The possibility of conceiving practices of citizenship after
orientalism points to experiments that uncover, rearticulate and
provoke subjugated forms of politics. Through addressing the
intersections between orientalism, colonialism and citizenship (panel
1), exploring possibilities of democratic politics for decolonizing
citizenship (panel 2) and troubling universal claims to rights (panel
3), we ask what images of citizenship are emerging in relation to the
process of deorientalization? It is this experimentation itself,
rather than its outcomes, that constitutes 'citizenship after
orientalism' as a field of investigation.

Keynote speakers

Walter Mignolo (Duke University)
Citizenship, Knowledge and the Limits of Humanity (II)

Saba Mahmood (University of California, Berkeley)
Religious Difference and the Minority Problem in Contemporary Law

Registration

The £30 registration fee covers attendance on 12 and 13 November 2012
and includes conference materials, lunches, refreshments and evening
reception on the first day.

Discussions

Thinking about 'citizenship after orientalism' involves addressing
two theoretical issues. Firstly, what do we understand by orientalism
thirty years after Edward Said's seminal investigation? How can
orientalism be re-articulated beyond its cultural or representational
forms? Secondly, what do we mean by citizenship as a possible mode of
political subjectivity? Is any articulation of political subjectivity
which enacts a claim to rights, or to the right to claim rights, to
be understood as citizenship? Keynote speakers Saba Mahmood and
Walter Mignolo together with a selection of panellists will address
these questions from multi-disciplinary perspectives.

Panel 1:
Citizenship, colonialism, orientalism

Speakers: Sukanya Banerjee (University of Wisconsin-Milwaukee), Piyel
Haldar (Birkbeck), Jack Harrington (The Open University), Meyda
Yeğenoğlu (Istanbul Bilgi Üniversitesi).

This panel traces the relations and tensions between Western colonial
enterprises, orientalism and the institution of citizenship. Though
intertwined in complex ways, these tensions are also distinct. How
can these strands be pulled apart in order to understand how they
have operated and continue to operate singly and together? How have
colonial dominations and Empires acted upon the particular
configuration of political subjectivity called citizenship and how do
they continue to do so?

The panel aims to address the following questions: Is 'political
orientalism' different from other forms of orientalism? If so, in
what ways? Was orientalism a disposit if at play in the establishment
of law as the language of state authority? How can we think of
orientalism and colonialism in relation to the way in which the
'global south' is currently constructed? How do we investigate their
traces in citizenship practices today?

Panel 2:
Democratizing politics, decolonizing citizenship

Speakers: Bela Bhatia (Tata Institute of Social Sciences), Charles
Hirschkind (UC Berkeley), Sasha Roseneil (Birkbeck).
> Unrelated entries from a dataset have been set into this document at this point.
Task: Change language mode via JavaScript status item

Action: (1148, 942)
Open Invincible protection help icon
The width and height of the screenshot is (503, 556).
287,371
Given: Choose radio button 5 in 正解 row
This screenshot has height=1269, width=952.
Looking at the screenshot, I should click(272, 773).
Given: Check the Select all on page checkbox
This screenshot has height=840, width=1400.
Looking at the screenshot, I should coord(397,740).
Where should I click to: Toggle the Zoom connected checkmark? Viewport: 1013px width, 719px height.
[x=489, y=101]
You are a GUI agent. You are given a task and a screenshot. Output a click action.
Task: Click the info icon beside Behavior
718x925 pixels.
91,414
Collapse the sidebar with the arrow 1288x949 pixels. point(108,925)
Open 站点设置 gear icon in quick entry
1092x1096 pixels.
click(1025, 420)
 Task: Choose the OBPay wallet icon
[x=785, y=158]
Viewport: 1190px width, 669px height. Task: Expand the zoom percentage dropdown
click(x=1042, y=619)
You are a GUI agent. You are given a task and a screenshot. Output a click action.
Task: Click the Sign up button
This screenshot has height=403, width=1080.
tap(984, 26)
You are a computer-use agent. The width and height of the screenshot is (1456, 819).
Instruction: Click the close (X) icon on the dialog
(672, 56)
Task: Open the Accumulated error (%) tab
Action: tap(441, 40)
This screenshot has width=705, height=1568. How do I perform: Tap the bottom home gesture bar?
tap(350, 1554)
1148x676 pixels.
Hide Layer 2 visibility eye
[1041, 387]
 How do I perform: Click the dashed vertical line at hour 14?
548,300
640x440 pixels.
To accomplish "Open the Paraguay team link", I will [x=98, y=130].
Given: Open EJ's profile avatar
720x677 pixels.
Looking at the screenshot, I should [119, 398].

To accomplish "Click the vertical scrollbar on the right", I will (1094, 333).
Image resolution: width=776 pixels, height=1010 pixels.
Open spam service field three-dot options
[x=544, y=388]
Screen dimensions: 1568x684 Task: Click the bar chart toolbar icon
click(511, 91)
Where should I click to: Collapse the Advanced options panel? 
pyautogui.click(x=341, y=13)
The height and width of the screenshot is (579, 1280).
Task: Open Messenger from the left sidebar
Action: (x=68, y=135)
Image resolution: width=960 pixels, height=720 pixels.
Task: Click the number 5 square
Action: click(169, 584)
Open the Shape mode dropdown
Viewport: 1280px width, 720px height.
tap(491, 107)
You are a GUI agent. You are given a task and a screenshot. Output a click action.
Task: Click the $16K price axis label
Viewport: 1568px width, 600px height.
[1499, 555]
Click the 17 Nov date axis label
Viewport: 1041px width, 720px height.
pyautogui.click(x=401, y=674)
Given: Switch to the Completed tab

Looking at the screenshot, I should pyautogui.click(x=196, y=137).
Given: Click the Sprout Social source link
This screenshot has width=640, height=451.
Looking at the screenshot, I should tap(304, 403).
Having questioned the institution of citizenship as euro-centric and
inherited from colonialism, the panel asks what images of the citizen
might emerge if we think about democratic politics 'after
orientalism'. From the postcolonial nationalist struggles to
anti-globalization resistances, from the uprisings in North Africa
and the Middle East to the 'Occupy movements', what democratic
demands are advocated and circulate as forms of resistance against
states and supranational powers? How does the signifier 'democratic'
operate differently in different contexts? Can it question what is
conceived as 'political'?

Departing from these interrogations, how can we think of alternative
subjectivities (plural, communal, religious, intimate, etc) and
informal political actors (non-elected representatives, religious
leaders, big men, private armies, vigilantism, local fixers, etc)
operating in postcolonial societies?

Panel 3:
The universal after orientalism

Speakers: Gurminder Bhambra (Warwick), Sudeep Dasgupta (University of
Amsterdam), Antke Engel (Institute for Queer Theory), Kate Nash
(Goldsmiths).

The access to citizenship of 'former' colonial, sexual, religious,
racial, indigenous others (who became rights-bearing subjects in that
process) and the expansion of rights has promoted a potential
universalisation of citizenship. Despite the critique of universalism
made from multiculturalist, pluralist and feminist perspectives, the
tension with regards to the horizon of universalised rights survives.
To what extent have the universalist assumptions about the subject of
politics, merely understood as a human subject of rights, limited the
scope of politics to an euro-centric view?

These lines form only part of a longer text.